■ WHAT YOU HAVE TO DO:
Extract from the entries below, exactly as given, only the lines from the line containing "You are a GUI" to the line containing "Click the Close", both lines included.

■ Pixel coordinate grounding data:

== == ==

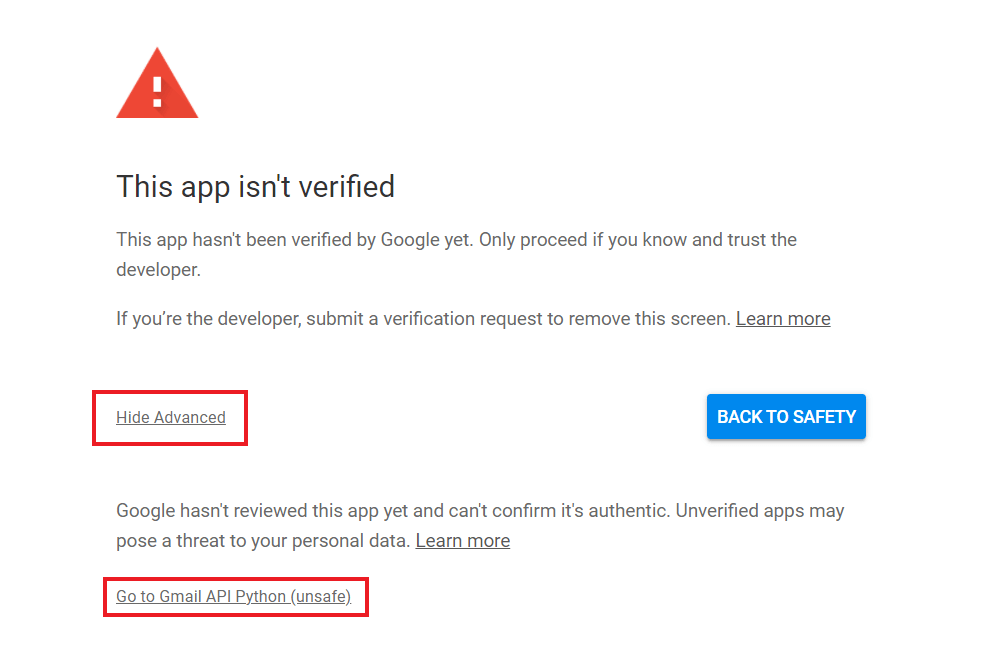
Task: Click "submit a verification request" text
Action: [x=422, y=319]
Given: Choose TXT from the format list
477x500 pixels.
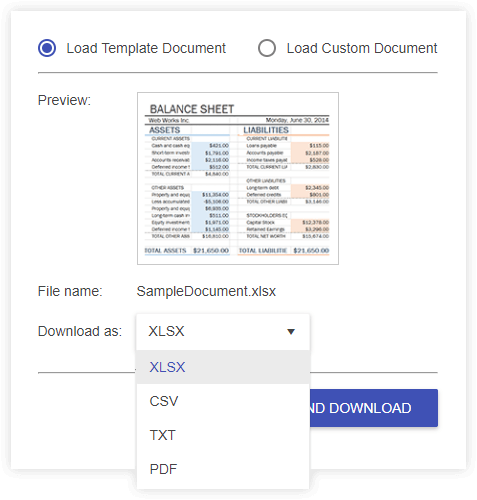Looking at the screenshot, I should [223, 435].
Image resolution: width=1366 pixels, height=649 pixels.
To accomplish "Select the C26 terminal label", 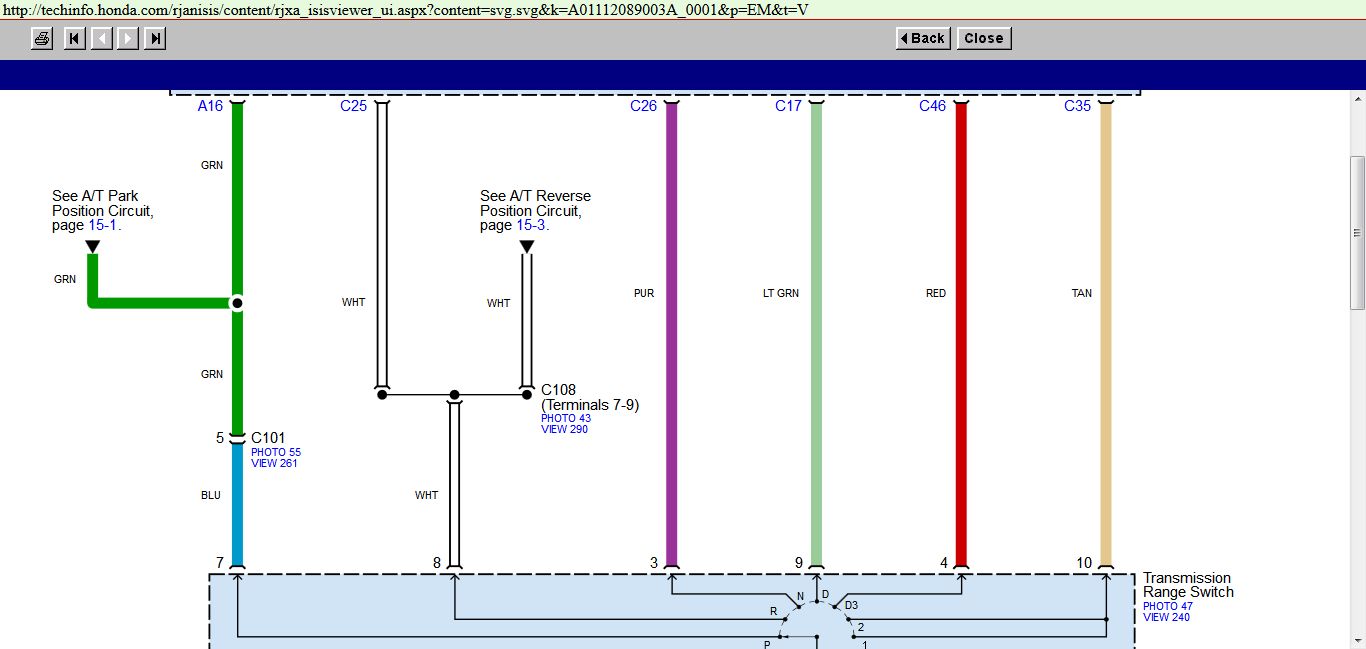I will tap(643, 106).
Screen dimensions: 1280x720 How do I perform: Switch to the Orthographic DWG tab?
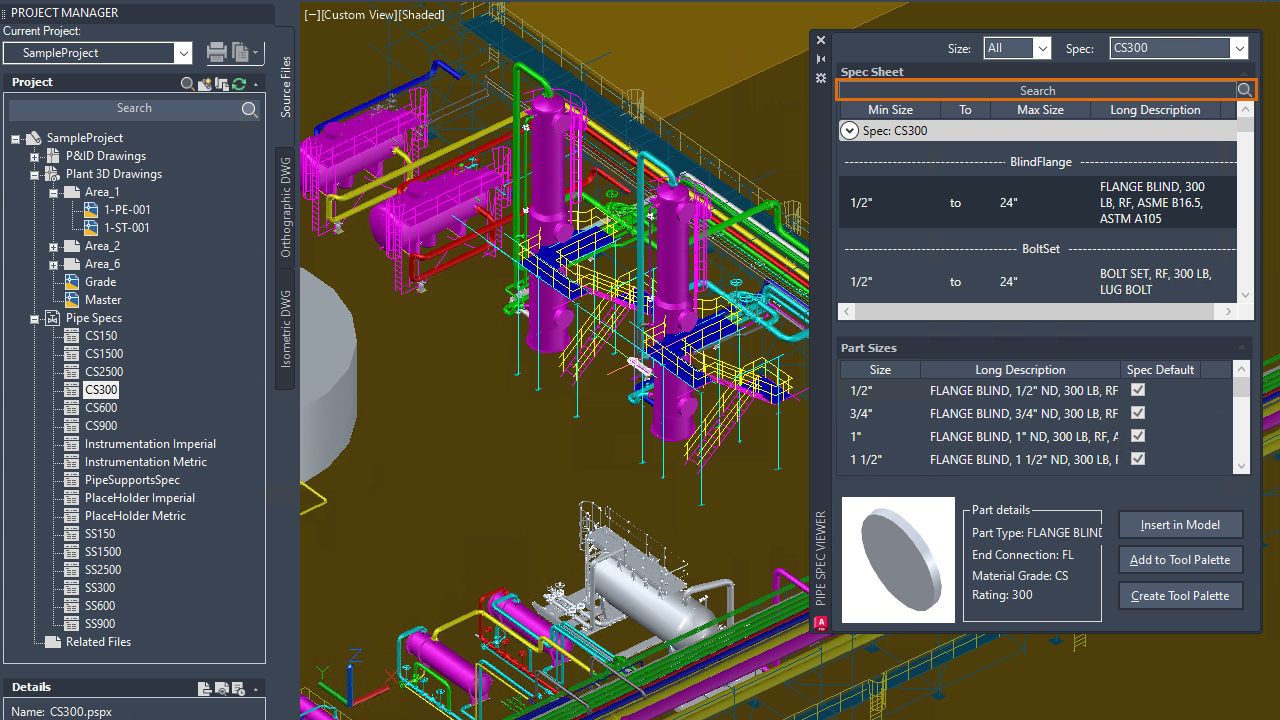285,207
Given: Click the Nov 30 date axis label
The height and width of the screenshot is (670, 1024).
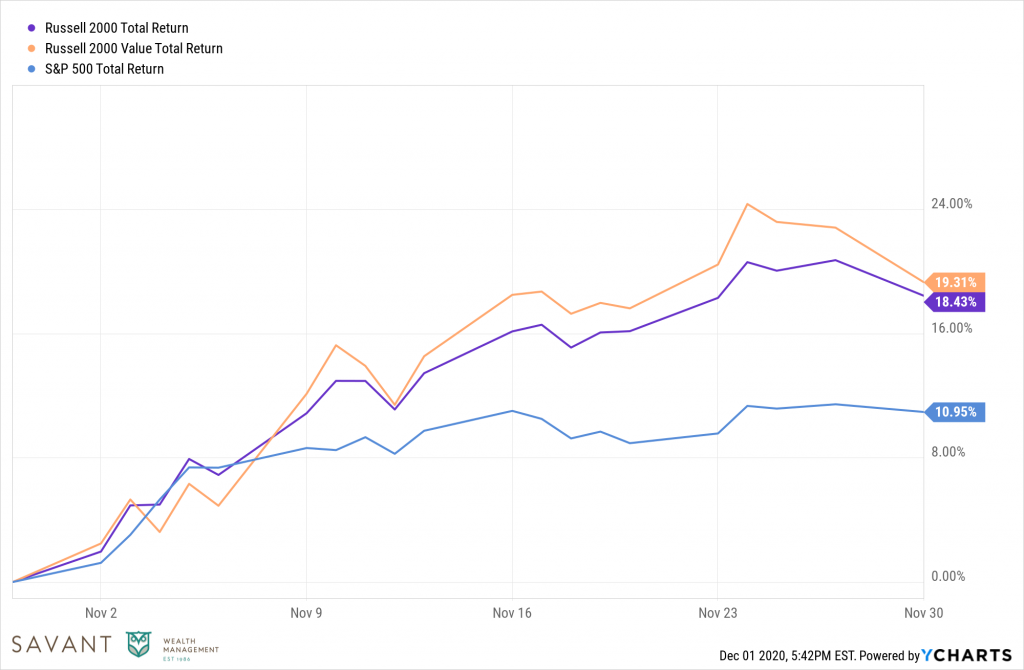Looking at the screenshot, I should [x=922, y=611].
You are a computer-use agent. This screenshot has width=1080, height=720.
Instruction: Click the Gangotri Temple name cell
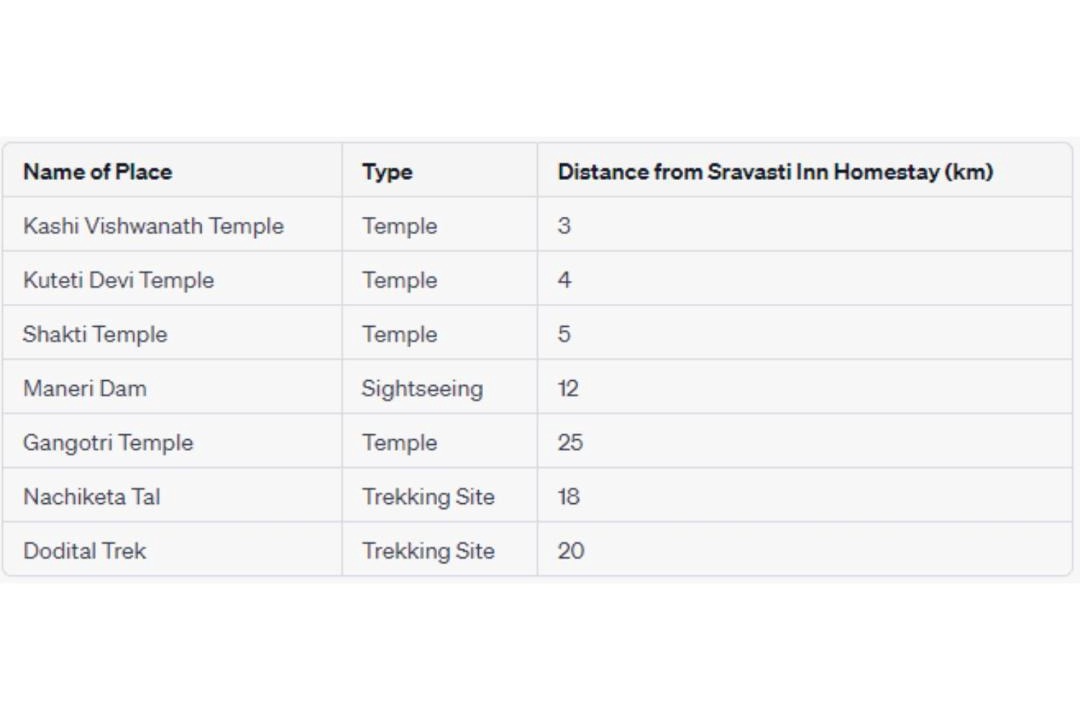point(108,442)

== == ==

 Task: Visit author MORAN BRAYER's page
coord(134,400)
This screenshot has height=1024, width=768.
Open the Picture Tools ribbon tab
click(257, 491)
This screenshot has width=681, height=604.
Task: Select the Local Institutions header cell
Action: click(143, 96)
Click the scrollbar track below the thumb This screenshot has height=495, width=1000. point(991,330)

== == ==

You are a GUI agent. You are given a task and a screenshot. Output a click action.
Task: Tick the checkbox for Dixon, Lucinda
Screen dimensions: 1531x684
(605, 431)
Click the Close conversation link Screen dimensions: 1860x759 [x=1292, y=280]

== == ==

■ ANSWER TO THIS PROBLEM:
You are a GUI agent. You are given a task and a screenshot. Output a click action.
Task: Tick the checkbox for Dixon, Lucinda
Screen dimensions: 1531x684
(605, 431)
Click the Close conversation link Screen dimensions: 1860x759 [x=1292, y=280]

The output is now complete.